Task directions
Reproduce the records word for word, starting at the line that contains "Locate an element on the screen. This" and ending at the end of the records. Leave the pictures out of your answer.

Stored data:
BEGIN
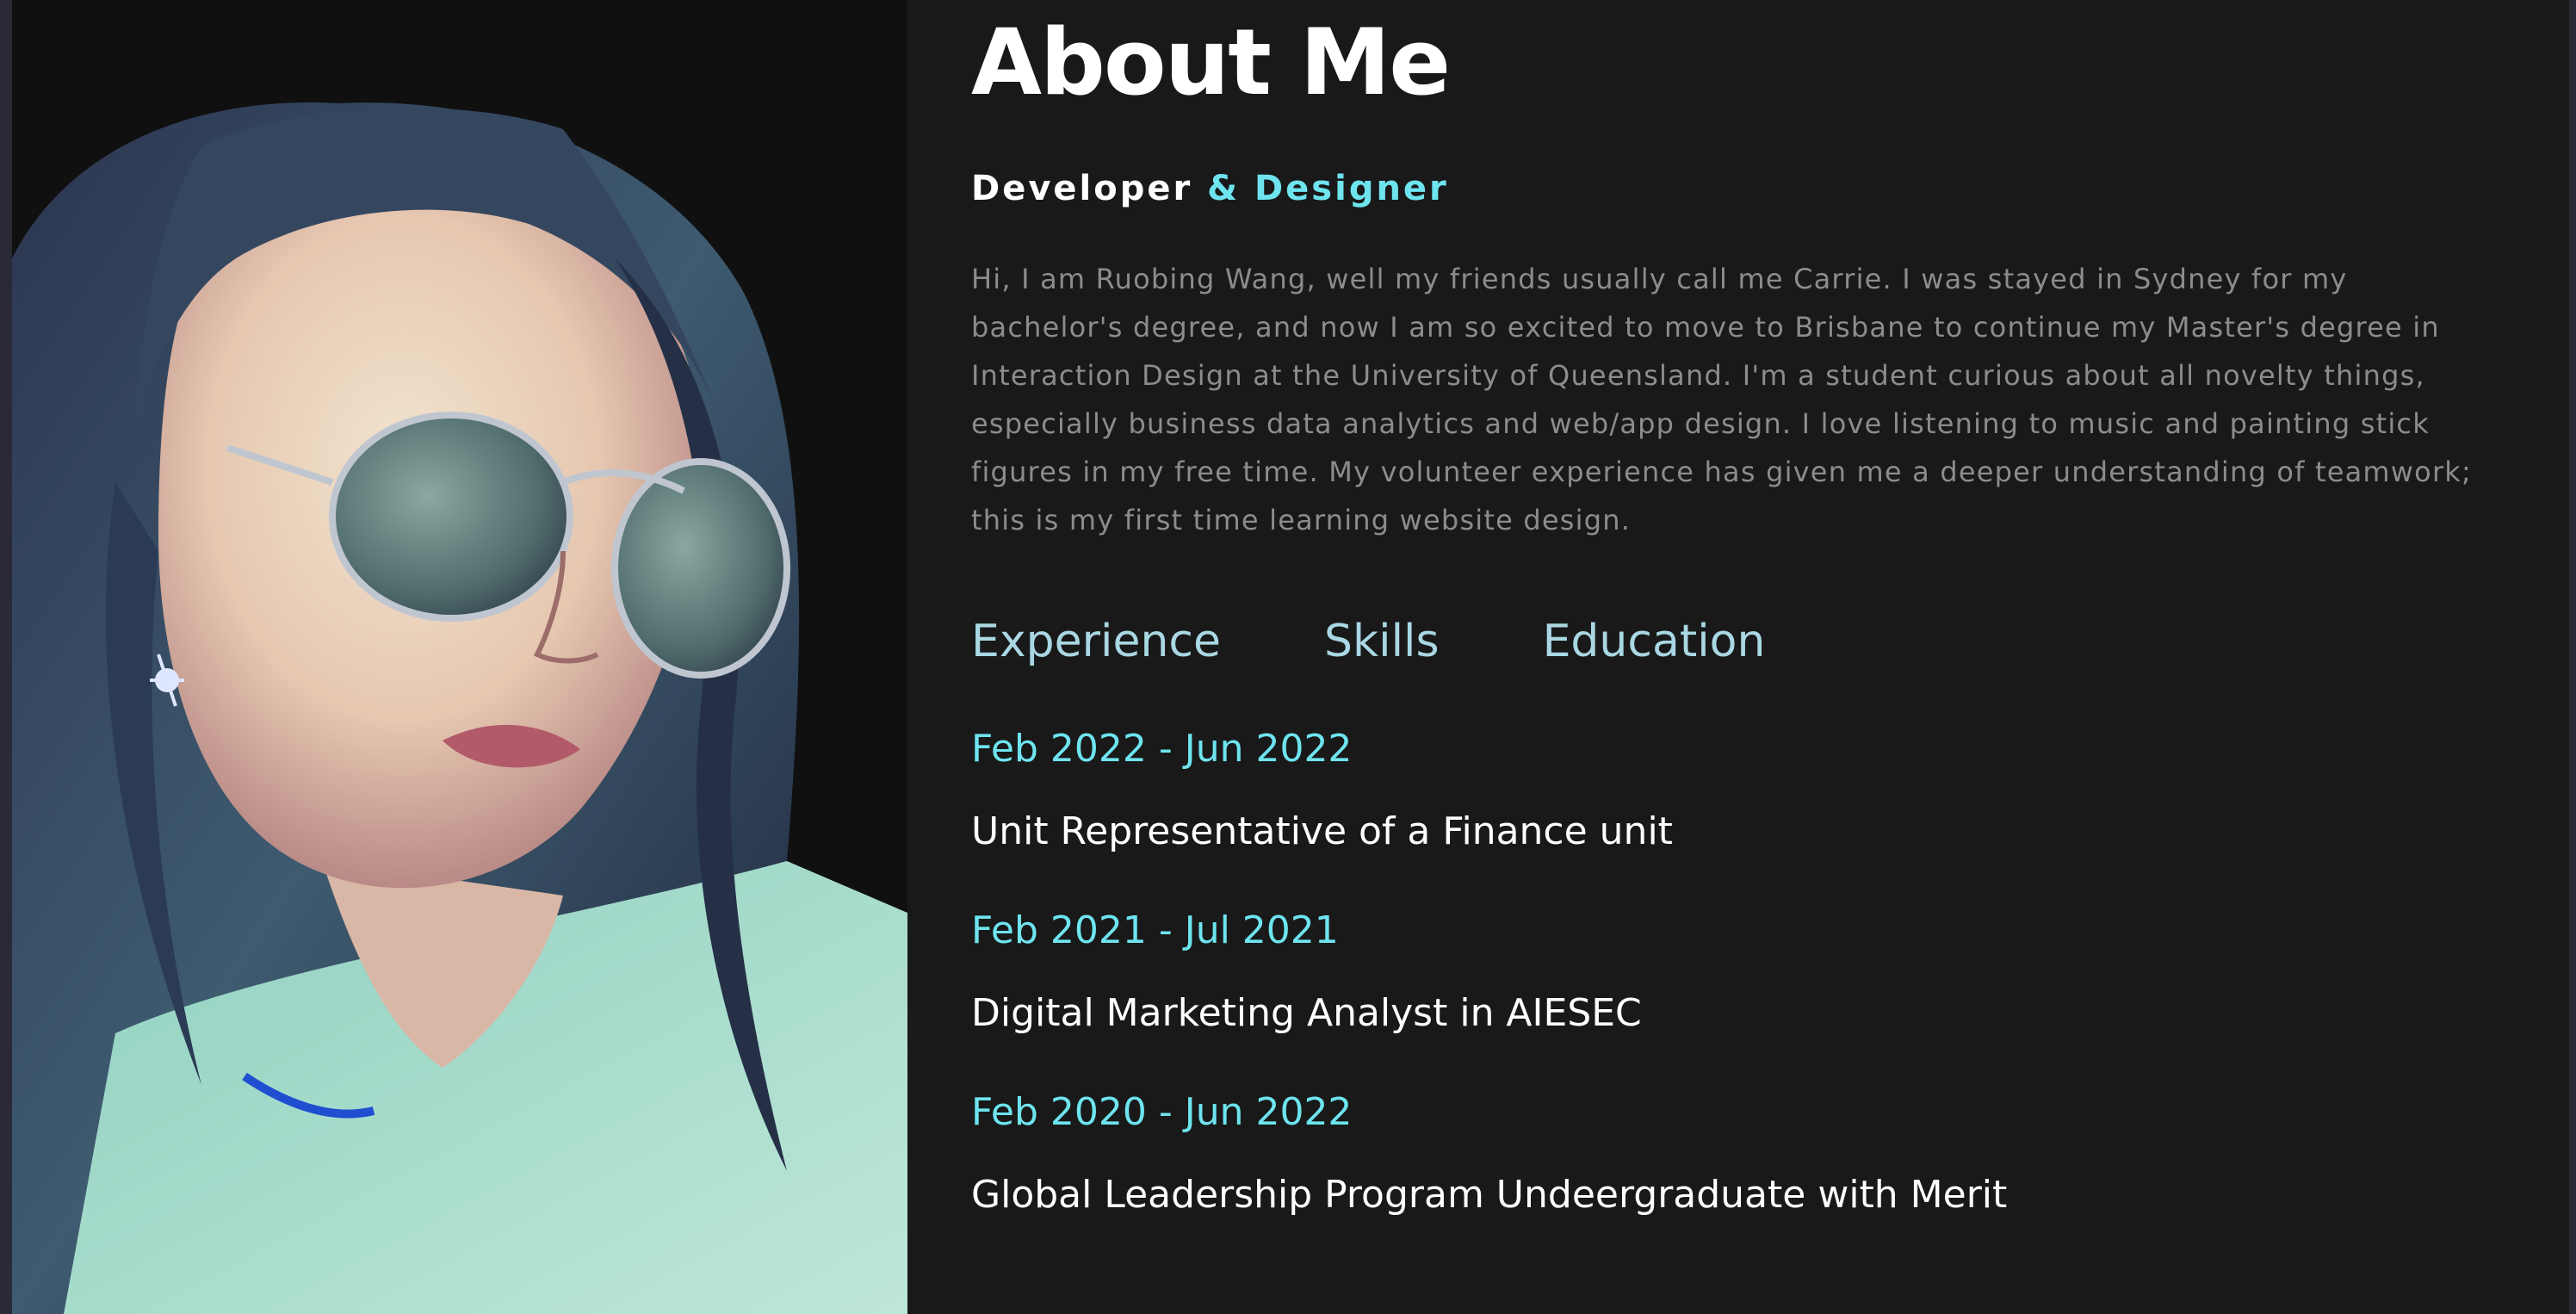 The image size is (2576, 1314). I want to click on subtitle-accent: & Designer, so click(1328, 189).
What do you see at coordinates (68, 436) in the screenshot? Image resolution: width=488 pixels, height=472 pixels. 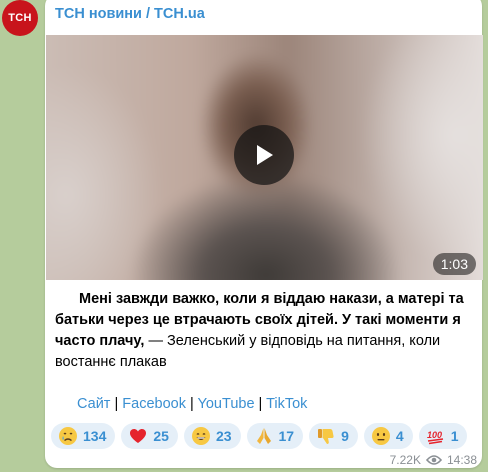 I see `crying-face-icon` at bounding box center [68, 436].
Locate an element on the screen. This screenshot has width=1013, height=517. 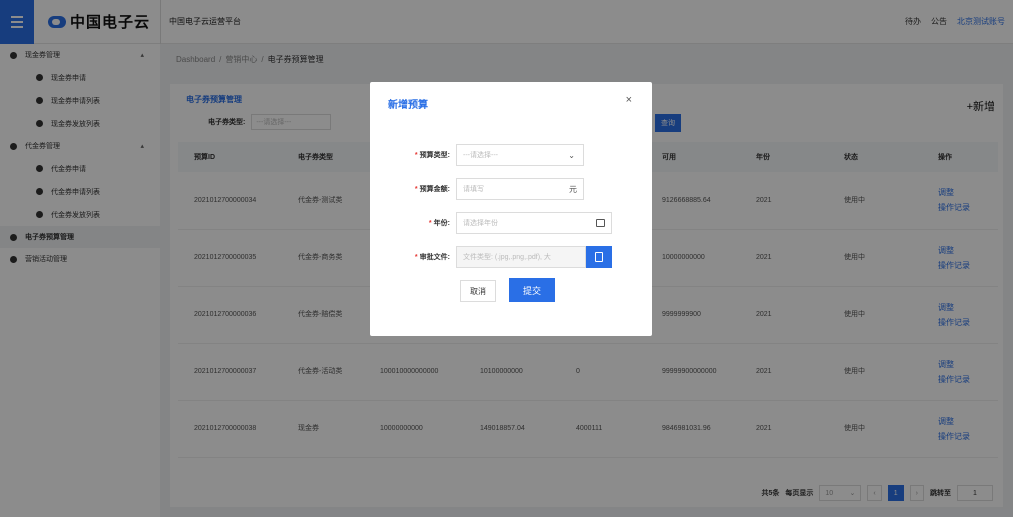
close-icon: × is located at coordinates (629, 100).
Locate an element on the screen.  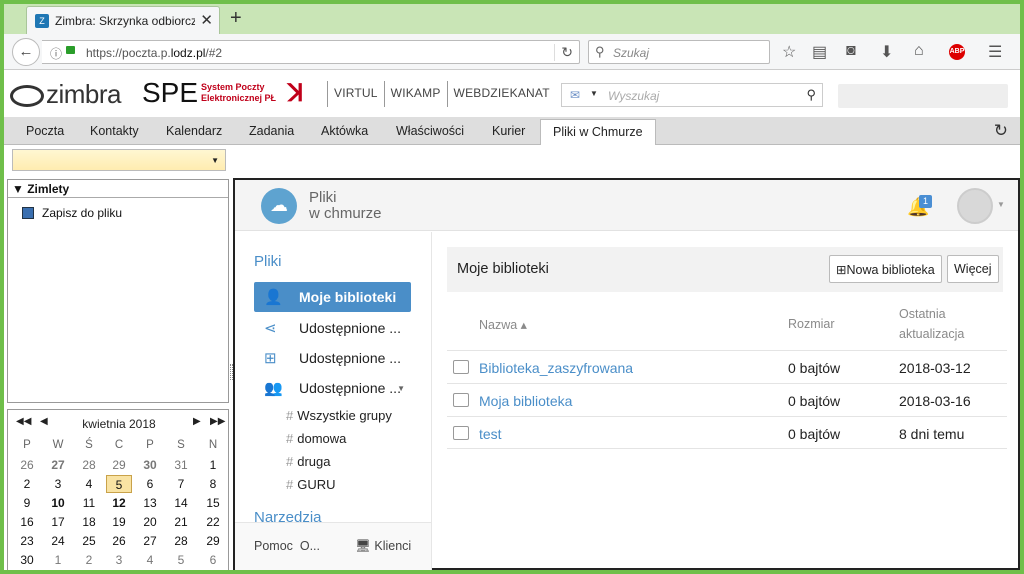
calendar-day: 11 is located at coordinates (89, 503).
END
Expected answer
Locate an element on the screen. This screenshot has width=1013, height=517. 
close-icon: × is located at coordinates (629, 100).
Locate an element on the screen.  
calendar-day: 11 is located at coordinates (89, 503).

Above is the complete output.